- [Work instructions]: Give back, word for word, the lines in the listing below from the one holding "home improvement (795, 1058)" down to the one holding "Pets (761, 1188)", both ends included.

- [Input records]:
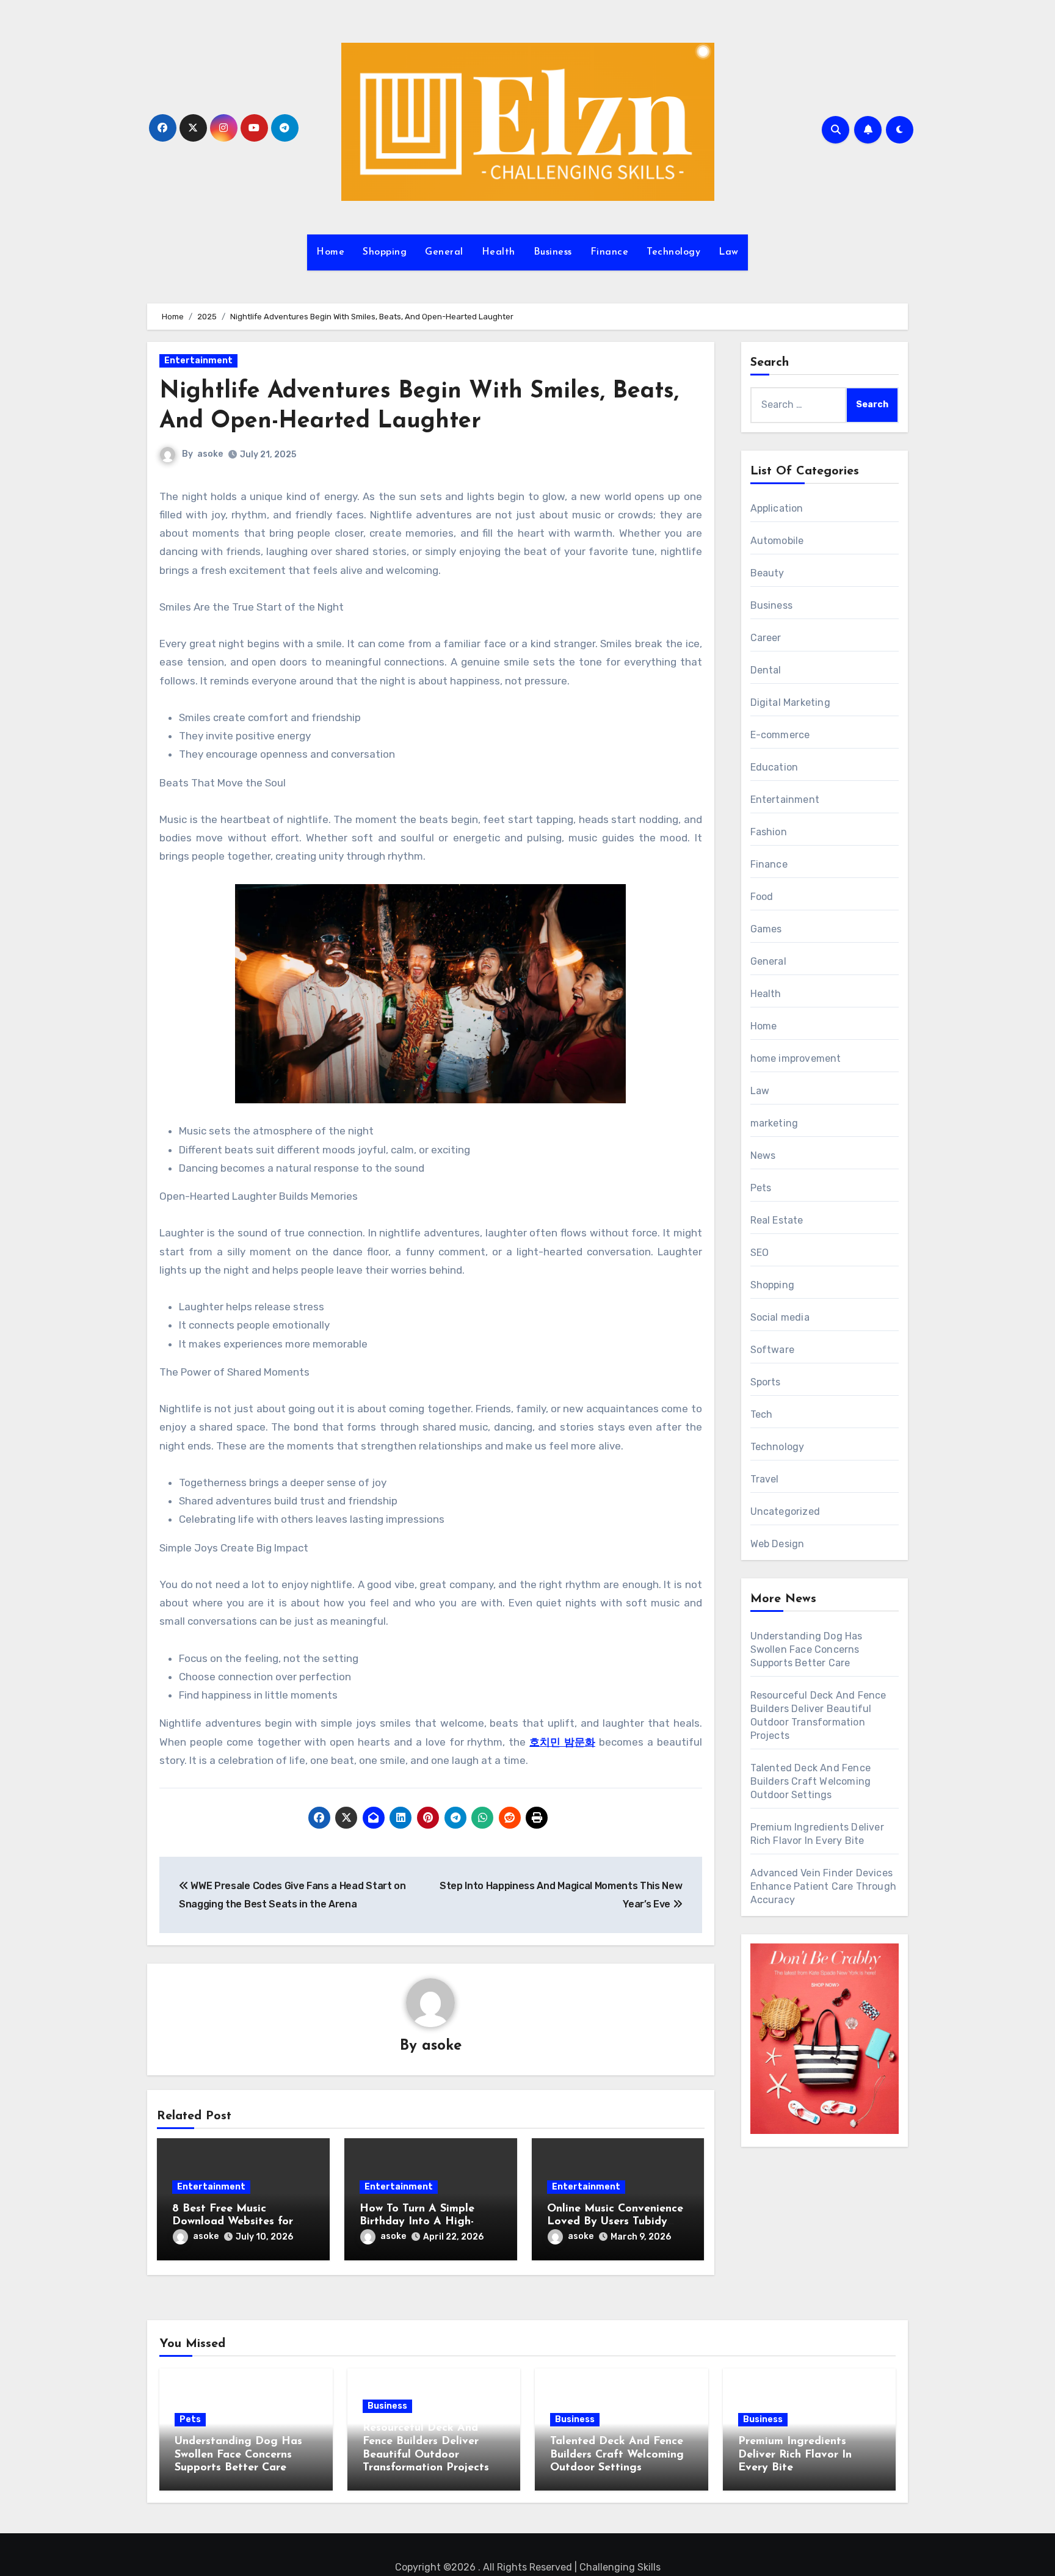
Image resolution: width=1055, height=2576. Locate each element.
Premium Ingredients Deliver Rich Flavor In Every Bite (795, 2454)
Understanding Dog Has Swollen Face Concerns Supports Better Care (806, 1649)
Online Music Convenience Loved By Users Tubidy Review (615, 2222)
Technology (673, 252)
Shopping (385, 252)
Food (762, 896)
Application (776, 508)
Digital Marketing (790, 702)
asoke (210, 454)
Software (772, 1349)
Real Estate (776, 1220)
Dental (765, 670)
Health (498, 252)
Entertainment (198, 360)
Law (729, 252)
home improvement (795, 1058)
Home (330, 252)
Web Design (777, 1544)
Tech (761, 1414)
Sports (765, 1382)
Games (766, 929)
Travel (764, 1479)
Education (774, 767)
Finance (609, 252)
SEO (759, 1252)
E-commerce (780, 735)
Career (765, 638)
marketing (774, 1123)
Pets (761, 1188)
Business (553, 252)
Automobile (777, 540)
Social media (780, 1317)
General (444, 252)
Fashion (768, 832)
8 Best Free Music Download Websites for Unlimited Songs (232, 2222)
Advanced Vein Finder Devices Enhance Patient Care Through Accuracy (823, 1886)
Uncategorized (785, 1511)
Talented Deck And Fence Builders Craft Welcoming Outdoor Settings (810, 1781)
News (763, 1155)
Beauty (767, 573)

- [Task result]:
home improvement (795, 1058)
Home (330, 252)
Web Design (777, 1544)
Tech (761, 1414)
Sports (765, 1382)
Games (766, 929)
Travel (764, 1479)
Education (774, 767)
Finance (609, 252)
SEO (759, 1252)
E-commerce (780, 735)
Career (765, 638)
marketing (774, 1123)
Pets (761, 1188)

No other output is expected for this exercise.